Solar makes up tiny part of Kentucky’s utility generation – but takes the heat from

Republican state lawmakers have been wary of solar energy, claiming it’s pushing out coal and taking over prime farmland.

But the renewable energy source is barely used in Kentucky, even though advocates say the state could benefit from making it a bigger part of its energy portfolio.

In a recent legislative meeting, the director of state’s Office of Energy Policy Kenya Stump said that only 0.07% of Kentucky’s net utility electricity generation is solar. Only nine plants produce solar energy for Kentucky utilities, and none produce more than 10 megawatts, which is small compared to the overall energy capacity of Kentucky’s utilities.

“The utmost priority would be maintaining the reliability and the price competitiveness of our electricity, given our status as a manufacturing state,” Stump said. “I don’t give a preference to any particular type of generating technology.”

Utility companies’ use of solar energy is dwarfed by “merchant” solar projects, which includes production and storage facilities whose energy is sold wholesale, sometimes in collaboration with specific manufacturing plants or companies.

There are more than 200 such projects in-progress and awaiting approval from the Kentucky Electric Generation and Transmission Siting Board, Stump said. But these merchant solar energy providers aren’t allowed to sell directly to electric utility customers, they have to make purchasing agreements with utility companies themselves.

According to Stump, the potential for these solar facilities would be immense. Kentucky has about 18,000 megawatts of operating capacity across all fuels. If all solar projects in the queue were approved by state and federal authorities and were then built, they would have the capacity to generate an additional 25,000 megawatts of electricity; that’s more than Kentucky’s current electrical capacity.

“As a rule of thumb, only about 20% of the projects in a queue will actually move through successfully and come out and actually move into construction,” Stump said.

That could still potentially mean 5,000 megawatts of additional power.

Republican members of the legislature’s Interim Joint Committee on Natural Resources were highly skeptical of solar energy’s ability to reliably fulfill Kentucky’s energy needs.

Rep. Chris Fugate, a Republican from Chavies, said he was worried about rising utility costs, which he blamed on Kentucky’s waning dependence on coal power.

“[With] all the coal jobs that are gone now and have been replaced with natural gas and/or solar, if it’s true that [solar] costs less to upkeep and keep those solar generation plants going, then why in the world are the utilities asking for an 18% rate increase to the people in the mountains?” he asked.

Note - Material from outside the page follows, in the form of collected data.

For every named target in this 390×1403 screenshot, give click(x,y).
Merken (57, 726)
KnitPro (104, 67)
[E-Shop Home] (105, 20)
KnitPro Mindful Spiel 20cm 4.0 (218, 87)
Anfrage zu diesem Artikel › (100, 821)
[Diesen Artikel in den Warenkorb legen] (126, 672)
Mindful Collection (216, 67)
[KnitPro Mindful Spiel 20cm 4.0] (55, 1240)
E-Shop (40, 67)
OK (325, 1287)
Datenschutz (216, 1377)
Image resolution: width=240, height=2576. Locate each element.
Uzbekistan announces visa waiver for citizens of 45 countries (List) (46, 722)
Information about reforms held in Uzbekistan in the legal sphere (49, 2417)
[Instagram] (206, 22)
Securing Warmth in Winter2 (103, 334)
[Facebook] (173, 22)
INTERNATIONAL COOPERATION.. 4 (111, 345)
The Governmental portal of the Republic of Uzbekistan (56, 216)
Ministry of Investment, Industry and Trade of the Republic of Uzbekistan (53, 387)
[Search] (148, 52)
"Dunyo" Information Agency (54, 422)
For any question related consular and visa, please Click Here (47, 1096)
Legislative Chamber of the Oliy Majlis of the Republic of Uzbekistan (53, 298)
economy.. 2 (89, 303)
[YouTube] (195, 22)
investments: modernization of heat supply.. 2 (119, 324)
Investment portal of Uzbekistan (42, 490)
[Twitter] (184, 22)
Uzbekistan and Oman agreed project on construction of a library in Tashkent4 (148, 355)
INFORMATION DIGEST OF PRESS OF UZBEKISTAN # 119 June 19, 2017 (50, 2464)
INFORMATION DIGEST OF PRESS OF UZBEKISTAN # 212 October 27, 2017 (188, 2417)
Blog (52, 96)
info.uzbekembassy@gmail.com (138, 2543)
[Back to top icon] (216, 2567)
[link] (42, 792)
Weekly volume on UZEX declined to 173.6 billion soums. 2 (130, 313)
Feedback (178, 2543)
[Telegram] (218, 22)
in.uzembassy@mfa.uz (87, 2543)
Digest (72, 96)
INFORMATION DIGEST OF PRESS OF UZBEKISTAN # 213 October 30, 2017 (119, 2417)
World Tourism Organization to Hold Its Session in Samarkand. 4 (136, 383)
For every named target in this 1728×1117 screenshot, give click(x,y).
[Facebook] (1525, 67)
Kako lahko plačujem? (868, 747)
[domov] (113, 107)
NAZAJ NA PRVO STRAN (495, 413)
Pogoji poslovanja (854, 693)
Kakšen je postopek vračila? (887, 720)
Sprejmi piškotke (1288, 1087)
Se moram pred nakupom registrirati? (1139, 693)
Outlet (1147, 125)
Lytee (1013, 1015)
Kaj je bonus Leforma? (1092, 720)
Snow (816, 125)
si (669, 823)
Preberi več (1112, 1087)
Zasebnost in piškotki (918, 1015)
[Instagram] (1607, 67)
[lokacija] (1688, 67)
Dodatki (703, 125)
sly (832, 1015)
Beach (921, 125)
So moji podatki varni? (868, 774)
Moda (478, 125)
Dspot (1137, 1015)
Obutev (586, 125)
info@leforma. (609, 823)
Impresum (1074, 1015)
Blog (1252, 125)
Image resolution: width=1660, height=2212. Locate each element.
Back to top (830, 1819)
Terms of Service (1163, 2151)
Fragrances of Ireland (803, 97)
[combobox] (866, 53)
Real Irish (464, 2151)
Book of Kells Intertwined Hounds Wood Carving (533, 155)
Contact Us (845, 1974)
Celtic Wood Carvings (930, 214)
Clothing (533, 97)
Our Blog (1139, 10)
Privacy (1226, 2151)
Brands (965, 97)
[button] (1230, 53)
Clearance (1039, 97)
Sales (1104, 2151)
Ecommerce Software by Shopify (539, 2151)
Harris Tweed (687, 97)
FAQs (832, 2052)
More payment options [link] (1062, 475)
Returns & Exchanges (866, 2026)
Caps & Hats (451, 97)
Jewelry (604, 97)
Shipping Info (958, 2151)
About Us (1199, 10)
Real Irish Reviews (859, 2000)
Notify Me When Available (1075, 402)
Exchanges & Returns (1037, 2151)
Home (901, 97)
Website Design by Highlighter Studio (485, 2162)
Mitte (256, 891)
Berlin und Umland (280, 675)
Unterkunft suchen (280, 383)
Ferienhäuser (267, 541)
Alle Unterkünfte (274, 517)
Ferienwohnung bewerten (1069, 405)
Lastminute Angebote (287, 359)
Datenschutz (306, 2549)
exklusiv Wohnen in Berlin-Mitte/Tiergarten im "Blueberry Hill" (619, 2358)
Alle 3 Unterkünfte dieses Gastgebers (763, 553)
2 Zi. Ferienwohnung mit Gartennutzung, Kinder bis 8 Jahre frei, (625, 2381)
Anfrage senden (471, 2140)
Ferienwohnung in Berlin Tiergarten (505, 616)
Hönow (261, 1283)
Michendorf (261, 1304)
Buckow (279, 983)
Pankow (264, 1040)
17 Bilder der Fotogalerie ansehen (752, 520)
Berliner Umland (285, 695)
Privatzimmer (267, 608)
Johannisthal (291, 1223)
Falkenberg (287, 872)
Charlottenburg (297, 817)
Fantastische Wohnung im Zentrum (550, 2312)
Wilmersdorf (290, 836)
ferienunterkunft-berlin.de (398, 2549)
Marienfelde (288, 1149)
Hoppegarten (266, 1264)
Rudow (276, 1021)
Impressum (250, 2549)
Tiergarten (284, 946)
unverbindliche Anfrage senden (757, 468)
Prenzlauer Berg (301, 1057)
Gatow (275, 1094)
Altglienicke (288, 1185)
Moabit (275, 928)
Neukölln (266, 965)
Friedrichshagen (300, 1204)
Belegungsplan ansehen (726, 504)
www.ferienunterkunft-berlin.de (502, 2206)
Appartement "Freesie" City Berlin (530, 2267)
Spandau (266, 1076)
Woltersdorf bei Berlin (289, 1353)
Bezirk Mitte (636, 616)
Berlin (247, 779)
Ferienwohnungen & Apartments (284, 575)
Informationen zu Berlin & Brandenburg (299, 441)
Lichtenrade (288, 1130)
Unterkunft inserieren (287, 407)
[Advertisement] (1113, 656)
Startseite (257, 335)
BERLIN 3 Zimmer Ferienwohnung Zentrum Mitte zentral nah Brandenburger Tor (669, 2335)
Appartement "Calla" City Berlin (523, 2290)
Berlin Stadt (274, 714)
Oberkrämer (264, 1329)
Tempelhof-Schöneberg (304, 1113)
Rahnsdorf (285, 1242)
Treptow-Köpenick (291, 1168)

Kentucky Power proposed an 18% rate hike this year, nearly double the increase residential customers saw in 2020. But eastern Kentucky’s largest utility said the hike was due to natural disasters in its service area — wind and ice storms and devastating floods. The company has also lost 11,400 ratepayers over the last 15 years, including large-scale industrial customers.

Rep. Tom Smith, a Republican from Corbin, theorized that a transition away from coal-fired power plants could cause rolling blackouts, one of which left 53,000 Kentuckians without power in the dead of winter. That was the first time in Louisville Gas and Electric and Kentucky Utilities history that they didn’t have enough energy. He questioned the decision to allow the closure of two LG&E coal-fired generation units ahead of a cold winter.

“Is it making sense that we’re forcing a quick reaction to green energy, that maybe it should be drawn out to a longer period so that we don’t make that mistake?” Smith asked. “Can you guarantee that we can meet that demand, that our families are not going to be put in the black in the cold in the winter?”

Officials testified that Louisville’s rolling blackouts were largely caused by natural gas disruptions, mechanical failures at coal generating units, frozen equipment at coal and gas generating units and challenges purchasing additional power. Solar power makes up an extremely small portion of the utility’s electricity needs.

Evan Vaughan, executive director of MAREC Action (the Mid-Atlantic Renewable Energy Coalition), said that solar energy could be a valuable addition to Kentucky’s power grid to create a more diversified system. But, Vaughan said, renewables are often blamed for any failures of the system.

“I empathize with the electricity cost concerns and the reliability concerns,” Vaughan said. “Just being fully frank, if the lights go off, often the renewables industry gets a lot of the heat for that.”

Coal still remains the state’s largest source of electricity generation, but lawmakers have voiced concerns that that’s changing after the Public Service Commission gave LG&E permission to close two coal-fired generating units — although, the commission simultaneously denied a request to retire two other larger coal-fired generating units.

The utility got permission to partially replace the energy lost from closing the units with around 1,000 megawatts of solar and battery storage. The decision will allow the utility to construct two 125-megawatt solar facilities and purchase solar power from other providers.

The commission found that solar proposals reduced costs for ratepayers in nearly every scenario they studied.

In 2022, Kentucky was one of the worst producers of wind and solar energy in the country, outranking only the District of Columbia. But renewable energy jobs are also outpacing coal ones — last year, the state added nearly 2,200 new clean energy jobs. All told, more than 37,000 Kentuckians work in the clean energy sector.